In the event the foreign body is metallic and has oxidized, the resultant ‘rust ring’ should be removed at the time of the foreign body, as long as it is determined to be safe from enlarging the potential scar zone. Some clinicians prefer the use of a motorized burr (Alger brush) to lift superficial rust rings; however, often these devices inadvertently enlarge the region of corneal abrasion around the residual crater and, in some cases, can penetrate a weakened cornea. If the risk-to-benefit ratio for rust removal is significant, the rust can be left to advance to the surface during the healing process where it can be more easily removed later.34 Rust-ring infiltrate does not serve as an indicator of corneal infection.35

The treatment for the residual superficial corneal injury is universal. Pain can be mitigated using cycloplegia (atropine 1% QD-TID, for the worst and homatropine 5%, in the office, for the mildest), and topical non-steroidal anti-inflammatory medications BID-QID. Infection can be prevented using topical antibiotics.36-40 Bed rest, inactivity, cold compresses, artificial tear drops and over-the-counter analgesics (acetaminophen or ibuprofen) can be used to relieve acute pain. In cases where pain is severe or the abrasion extensive, a thin, low-water-content bandage contact lens can be applied.38-43 Pressure patching is not contraindicated, although it is no longer considered standard-of-care.38-43

Patients should be reevaluated every 24-48 hours until the injury demonstrates a restored epithelium.37-39 Topical lubricants and antibiotic ointment at bedtime can provide analgesia and cushioning to the lesion during the reparative process. Topical steroids can be added after the initial healing has taken place to prevent subepithelial infiltration and to mitigate inflammation. An alternative approach involves a fixed topical antibiotic/steroidal combination preparation where appropriate.

Clinical Pearls

A peaked pupil, full-thickness corneal defect, focal lenticular opacity or disproportionate inflammation (hypopyon) may be indicative of a penetrating injury.

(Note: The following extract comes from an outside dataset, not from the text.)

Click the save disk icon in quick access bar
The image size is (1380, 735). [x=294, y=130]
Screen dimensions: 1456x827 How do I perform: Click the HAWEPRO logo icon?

High-speed particles that are hot have the potential to enter the cornea and produce self-sealing wounds. Here, particles may enter the interior areas of the eye without producing a Seidel sign.

In cases where necrotic, loose epithelium impairs healing, a cotton-tipped applicator saturated with anesthetic may be used to debride the loose or excessive tissue.

When significant uveitis is present or if subepitheial infiltration occurs during the reparative process, topical steroids may be required.

Rapid, aggressive subepithelial infiltration, increased pain and increased injection in the setting of an epithelial break may be a sign of infection. Lesions such as these should be considered vision threatening, warranting immediate treatment with a fourth-generation fluoroquinolone antibiotic (if one is not already employed).